### Data provided:
▽
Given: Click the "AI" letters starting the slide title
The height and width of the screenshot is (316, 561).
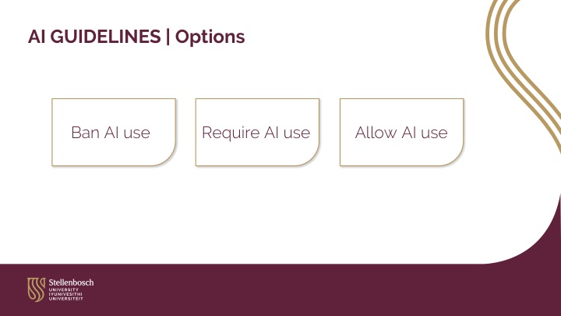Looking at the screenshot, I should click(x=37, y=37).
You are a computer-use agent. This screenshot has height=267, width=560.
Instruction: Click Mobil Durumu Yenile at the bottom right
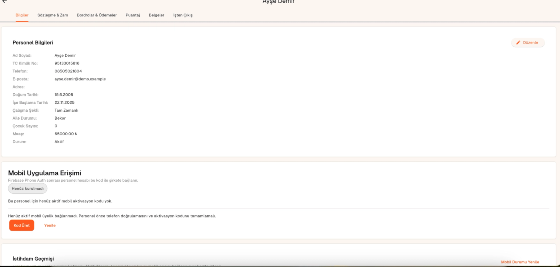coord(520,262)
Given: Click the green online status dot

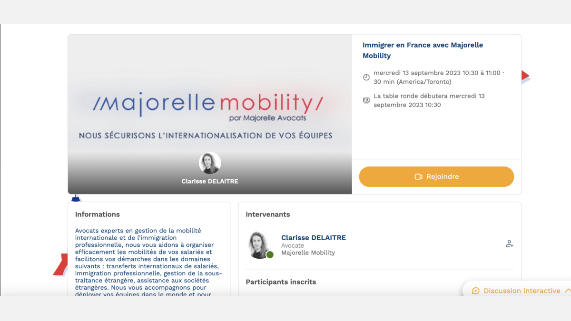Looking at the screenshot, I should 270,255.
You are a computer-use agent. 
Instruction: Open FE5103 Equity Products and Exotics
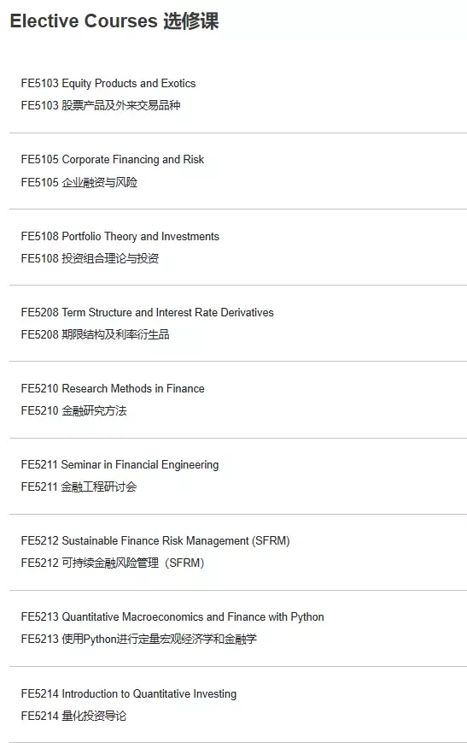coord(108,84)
△
▽
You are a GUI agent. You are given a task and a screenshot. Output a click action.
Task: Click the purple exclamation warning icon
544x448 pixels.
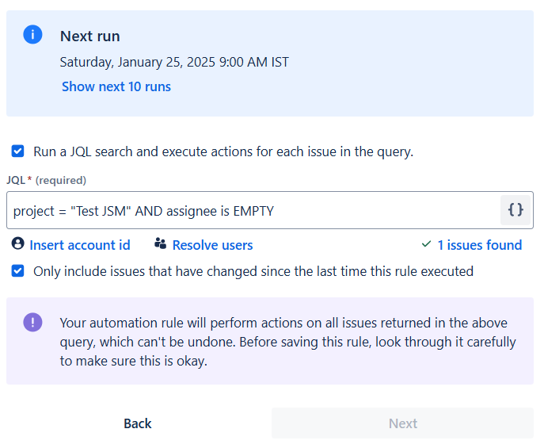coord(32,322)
△
### Work task:
Find how many lines in the data above include the string "agent", and give that number alone.

### Answer to the exercise:
3